In the [Fed’s ‘Beige Book’ Finds Continued Economic Growth [WSJ]](http://online.wsj.com/article/SB114244896962699143.html?mod=home_whats_news_us) article, _Economic activity “continued to expand” in most of the U.S. Federal Reserve’s 12 regional districts in January and February and employment strengthened, but labor costs and retail prices remained under control, the Federal Reserve said Wednesday._
>The Fed said that business contacts “generally reported ongoing input cost pressures,” with energy prices “mentioned frequently.” However, those pressures didn’t appear to spill over into consumer prices, with the Fed stating that “prices at the retail level increased at only a moderate rate.”
Here’s the [Federal Reserve summary [FRB]](http://www.federalreserve.gov/Fomc/BeigeBook/2006/20060315/default.htm)

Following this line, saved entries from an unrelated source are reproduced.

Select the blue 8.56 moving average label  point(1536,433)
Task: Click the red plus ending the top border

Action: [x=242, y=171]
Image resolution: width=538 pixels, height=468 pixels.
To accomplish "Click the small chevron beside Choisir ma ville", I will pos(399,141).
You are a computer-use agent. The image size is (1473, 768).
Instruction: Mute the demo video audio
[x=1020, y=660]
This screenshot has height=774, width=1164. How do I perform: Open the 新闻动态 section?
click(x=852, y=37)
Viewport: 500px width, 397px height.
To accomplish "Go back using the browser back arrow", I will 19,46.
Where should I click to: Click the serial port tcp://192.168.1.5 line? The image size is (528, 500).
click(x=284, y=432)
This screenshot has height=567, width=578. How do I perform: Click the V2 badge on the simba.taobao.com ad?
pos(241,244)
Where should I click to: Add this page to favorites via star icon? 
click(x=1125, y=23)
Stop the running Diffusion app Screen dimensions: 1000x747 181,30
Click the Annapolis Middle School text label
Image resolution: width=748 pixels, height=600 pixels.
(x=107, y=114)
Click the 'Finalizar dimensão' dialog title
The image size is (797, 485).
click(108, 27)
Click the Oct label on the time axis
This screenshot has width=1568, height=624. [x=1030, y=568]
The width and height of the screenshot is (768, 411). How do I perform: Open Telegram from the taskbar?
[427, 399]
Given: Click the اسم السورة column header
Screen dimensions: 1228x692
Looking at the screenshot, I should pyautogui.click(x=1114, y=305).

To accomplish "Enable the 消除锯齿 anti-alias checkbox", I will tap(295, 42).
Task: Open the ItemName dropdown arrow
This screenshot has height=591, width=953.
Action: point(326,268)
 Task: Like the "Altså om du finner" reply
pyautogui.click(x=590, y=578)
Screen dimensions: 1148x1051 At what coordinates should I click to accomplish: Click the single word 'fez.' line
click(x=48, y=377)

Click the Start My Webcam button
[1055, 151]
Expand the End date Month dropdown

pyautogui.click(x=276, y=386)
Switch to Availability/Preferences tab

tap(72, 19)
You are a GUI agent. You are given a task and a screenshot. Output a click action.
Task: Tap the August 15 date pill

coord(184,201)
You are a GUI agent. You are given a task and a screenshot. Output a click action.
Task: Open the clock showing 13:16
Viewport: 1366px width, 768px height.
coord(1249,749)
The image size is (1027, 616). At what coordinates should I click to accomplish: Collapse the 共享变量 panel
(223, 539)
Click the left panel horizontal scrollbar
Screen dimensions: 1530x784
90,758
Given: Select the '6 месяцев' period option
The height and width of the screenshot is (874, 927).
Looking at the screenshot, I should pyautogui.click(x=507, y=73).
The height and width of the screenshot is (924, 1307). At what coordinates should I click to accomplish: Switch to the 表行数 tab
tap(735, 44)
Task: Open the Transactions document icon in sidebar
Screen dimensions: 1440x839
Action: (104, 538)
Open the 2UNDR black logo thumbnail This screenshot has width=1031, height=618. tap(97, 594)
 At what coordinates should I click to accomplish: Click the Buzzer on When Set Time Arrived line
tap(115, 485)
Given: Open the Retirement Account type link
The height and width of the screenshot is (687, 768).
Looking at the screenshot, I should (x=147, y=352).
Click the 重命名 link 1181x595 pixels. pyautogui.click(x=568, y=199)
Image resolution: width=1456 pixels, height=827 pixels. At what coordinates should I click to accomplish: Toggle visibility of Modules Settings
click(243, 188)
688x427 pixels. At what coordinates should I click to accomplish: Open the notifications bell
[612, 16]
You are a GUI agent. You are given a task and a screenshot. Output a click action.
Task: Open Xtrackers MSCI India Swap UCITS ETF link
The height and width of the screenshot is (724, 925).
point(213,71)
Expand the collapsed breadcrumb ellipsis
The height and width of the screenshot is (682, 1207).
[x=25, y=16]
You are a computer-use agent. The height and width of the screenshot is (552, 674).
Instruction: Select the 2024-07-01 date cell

_The Fed’s rate-setting Federal Open Market Committee is due to meet March 27-28, with analysts expecting new Fed Chairman Ben Bernanke to oversee a quarter-point interest rate rise to 4.75 percent. Job creation and other economic data in recent weeks have been strong and many [economists expect rate hikes this month and again in May to keep inflation risks under control [Reuters]](http://today.reuters.com/investing/financeArticle.aspx?type=bondsNews&storyID=2006-03-15T200346Z_01_N15211337_RTRIDST_0_ECONOMY-FED-BEIGEBOOK-UPDATE-1.XML)._
In other words, they painted a picture that the optimal _Goldilocks Economy: Not Too Hot, Not Too Cold_ still seems to be in place. Since the next FOMC meeting at the end of this month may be one of the last two rate increases, which could take pressure off of the housing market by stabilizing mortgage rates. Its still a Catch-22 however, because the expected rate increases will keep inflation in check but inflict more damage on the housing market, which has the potential for more significant economic damage as a result.
It sure seems like the Fed goes two rate increases when it comes to housing. Obviously, thats not their sole focus but in this situation, it would appear to be more important than ever.
Both long term and short term rates have upticked lately tempering volume and has cause a reduction in the number of sales and tempered or caused a decline in housing prices in many markets.